Да разве ж можно что-то понять, если уже понимать станет некому? И как, простите за вопрос, бродить по этой лаве? Плыть что ли? Реки лавы и никаких привилегий!
– Дьявол, ы-ы-ы-ы, сам бы побегал тут, по реченьке твоей горючей! – ругаясь, но не громко, простонала Манька. – Не человеческое же у тебя условие! Как копать – так я, как куда сходить – я, как хоронить – я, нечисть рубить – и тут я, чертям вольную добыть… Ну чем я тебе не угодила, благородный труженик адовых порядков? Модно себя хвалить…
Видимо там, в Утопии, все спали, поговорить было не с кем – Дьявол откликнулся сразу.
– Манька, иду я по своему саду, слышу, вопиет ко мне комар, который прежде срока в землю мою пришел. Неумно ходить туда, не зная куда, за тем, не зная зачем, – услышала она насмешливый, до боли знакомый голос. – Перспектив у тебя никаких, ну хоть сейчас сдаешься?
– Ты мне сам саван сошьешь, али по старой дружбе Борзеевича просим? – пристыдила она его. – Вижу же, что земля под ногами, а как ступить не знаю. Ведь как-то же они живут… Значит, есть земля. Черти… там, в избе… тоже не в воздухе летали. К земле привязаны, разве не так?
– Мертвец одно, а живой человек другое. Прежде срока в Аду не покалечит себя человек. Ад – это круто! А если линию судьбы перечеркнет мертвечина, тогда смерть. Но здесь одна она: вызов брошу, и пойдешь на смерть. А пока ходи буквой Закона. Восьмью глазами разве не найдешь куда ступить? И перестань смешить! Ты – красная глина, которая была когда-то мной. Что с ней станет? Оживешь – будешь жить, нет, закончу начатое. А как назад соберешься, кликни черта. Ты его вернула, и он тебя вернет. А я пока Борзеевичу привет кину… от вашего дому в звонную думу!
– А где мне искать нетопырей, людей и окаянных? – крикнула Манька смелее.
– Везде где ты! Растопырь уши, раскрой глаза пошире. Чем бы брачная контора была, если бы не соединяла женихов и невест? Я на работе, Манька, мне тут половником стучать не пристало! Там, внизу, земля тебе показывает меня, а тут мы над землей.
И голос исчез – просто, исчез! Господь прошел мимо по своему Саду. Ну, хоть голосок его чем-то ее порадовал! Значит, не умрет.
Манька с ужасом воззрилась на лаву, которая плыла мимо и плескалась у ног.
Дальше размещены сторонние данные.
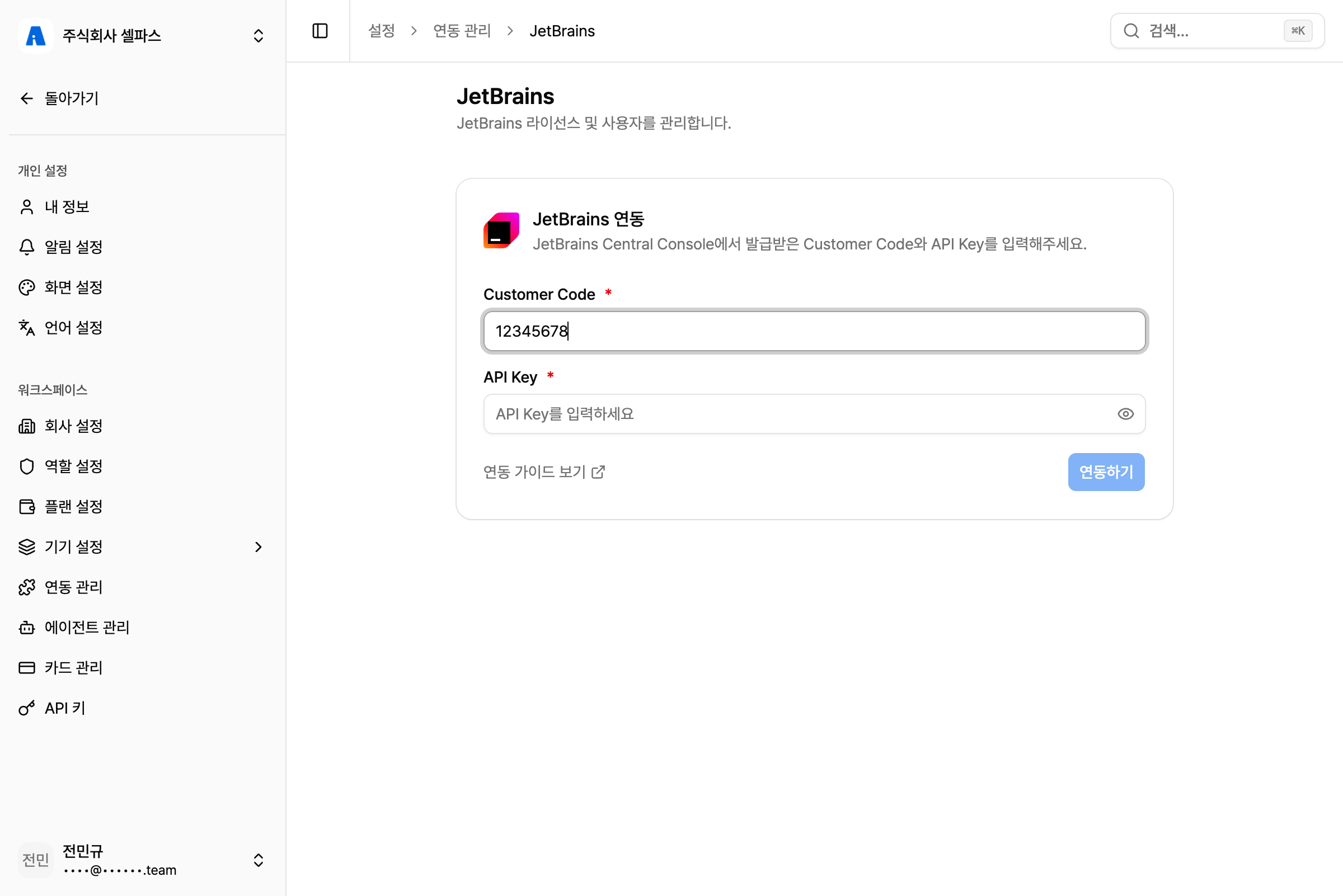Click the key icon for API 키
1343x896 pixels.
click(27, 708)
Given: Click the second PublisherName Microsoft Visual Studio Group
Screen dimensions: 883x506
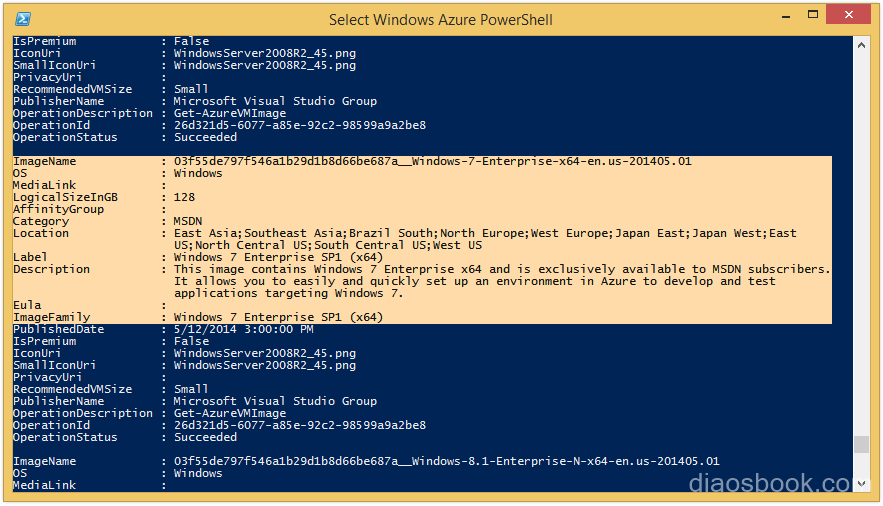Looking at the screenshot, I should pos(275,401).
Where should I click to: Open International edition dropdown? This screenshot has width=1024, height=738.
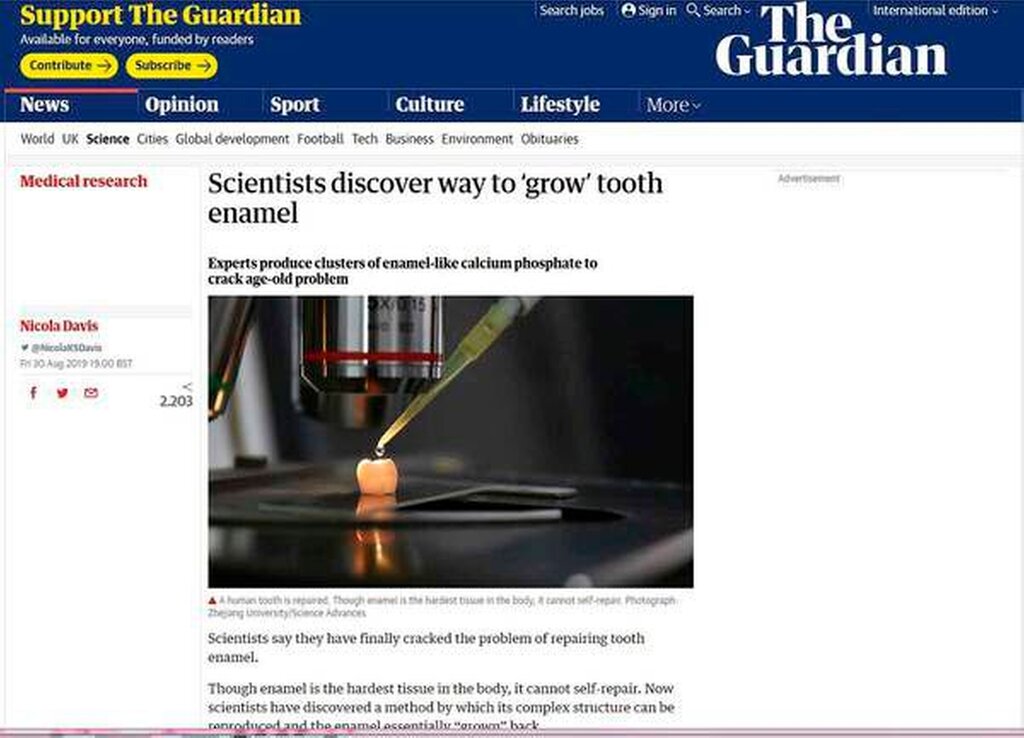click(x=935, y=10)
Не было Сада-Утопии, была одна лава и камень.
Необыкновенное чувство – страх!
Где испытала бы она боль, если не в этом райском Судилище?
«Так, меня никто не судит … пока… это репетиция, – прошептала она, зажмуриваясь и крепко стискивая зубы. – Поверь в себя! Поверь в себя! Видел бы меня Борзеевич! – дышать стало еще тяжелее. – Крест на мне?! Оберег! Зуб мудрости! Я – красная глина! Что мне сера, что мне зной, что мне … камень не пробивной, когда пришла костлявая за мной!!!»
Она, наконец, решилась и вдохнула сернистый воздух полной грудью.
Вздохнула так, как на земле. И на выдохе вылетел такой столб пламени, что не удержалась и упала мягким местом по пояс в самую лаву.
Раскрыла глаза, рассматривая себя.
Вообще было не так болезненно, как ожидала. Никаким рассудком понять это было невозможно, но факт оставался фактом. Ее попа и прочие места, погруженные в жидкий каменный поток, раскаленный до миллионных градусов, оставались невредимые. Жгло, жжение проникало вовнутрь, сразу же запахло шашлыком, но в избе, когда она выносила покойников из огня, когда у нее обугливались конечности и слазила кожа, было много больнее.